By Lisa Zengarini
On April 22, European Churches will be celebrating the 20th anniversary the “Charta Oecumenica”. The European Ecumenical Charter was signed in 2001 by the presidents of the Council of European Bishops’ Conferences (CCEE) and Conference of European Churches (CEC) to promote closer collaboration and ecumenical dialogue in Europe.
Contribution of Charta Oecumenica to ecumenism
Ahead of this milestone anniversary, Cardinal Angelo Bagnasco, President of CCEE, and Rev. Christian Krieger, President of the CEC, have issued a joint statement in which they “give thanks to God for the peace we have experienced and the achievements of the global ecumenical movement,” namely “in areas of daily life such as joint witness and action in local ecumenism, as well as inter-church marriages,” but also at a theological level.
”Several interfaith initiatives have flourished,” the statement remarks. “Churches have strengthened their work towards a just and peaceful world (…) and have increased their efforts towards the care of creation.”
According to Cardinal Bagnasco and Reverend Krieger, “the message of the Charta Oecumenica has contributed and given new vigour to this growth and transformation.”

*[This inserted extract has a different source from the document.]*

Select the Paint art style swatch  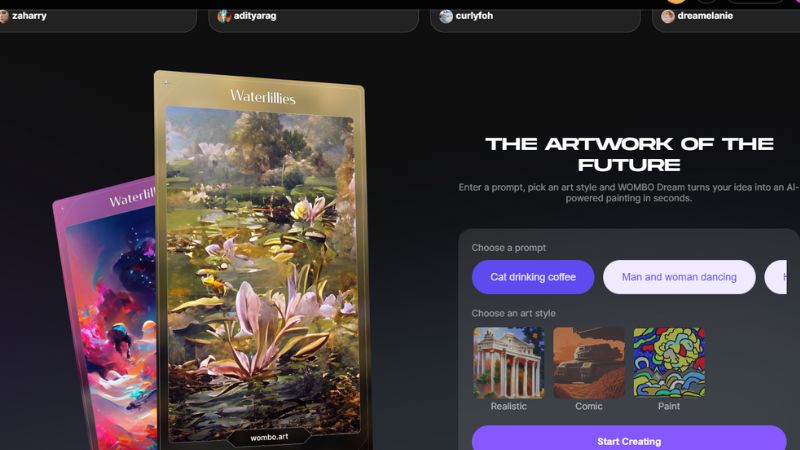(x=669, y=363)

At the same time, the two European Church leaders point out that Churches and societies continue to be challenged by human sin and divisions. “Old and new church divisions are in need of healing and societal and economic inequalities call for the transformation of our attitudes and structures.”
They also point out the ongoing “threats to democracy and the natural environment” that demand a renewed attention to life in its whole and the “resurgence of armed conflicts and terrorist attacks in some parts of the continent,” which need “repentance, forgiveness and justice.”

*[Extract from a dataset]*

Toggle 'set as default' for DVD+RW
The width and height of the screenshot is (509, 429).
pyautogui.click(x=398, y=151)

Renewed commitment to fellowship and peace
In the face of these realities and in the midst of the Covid-19 pandemic, European Churches “reaffirm, together and in a spirit of unity” their “commitment to witness to Christ as our Saviour.”
While recognizing Christian unity does not result only from human efforts, Cardinal Bagnasco and Reverend Krieger finally point out that unity “must be perceptible in this world.”
To this end they reiterate their commitment to strengthening their fellowship “through common prayer and action”, while promoting justice and peace in the world.
The “Charta Oecumenica” is the first joint document published by the European Churches in the last 1,000 years.
Signed in Strasbourg on 22 April 2001, by Cardinal Miloslav Vlk and Metropolitan Jeremias, and translated in 24 languages, it lays down twelve goals, also in view of the European integration process.
These include: proclaiming the Gospel together; responding to the call for unity; working together; praying together; continuing dialogue; reconciling peoples and cultures; helping to shape Europe; safeguarding creation; deepening the communion with Judaism; promoting relations with Islam and other religions and visions of the world.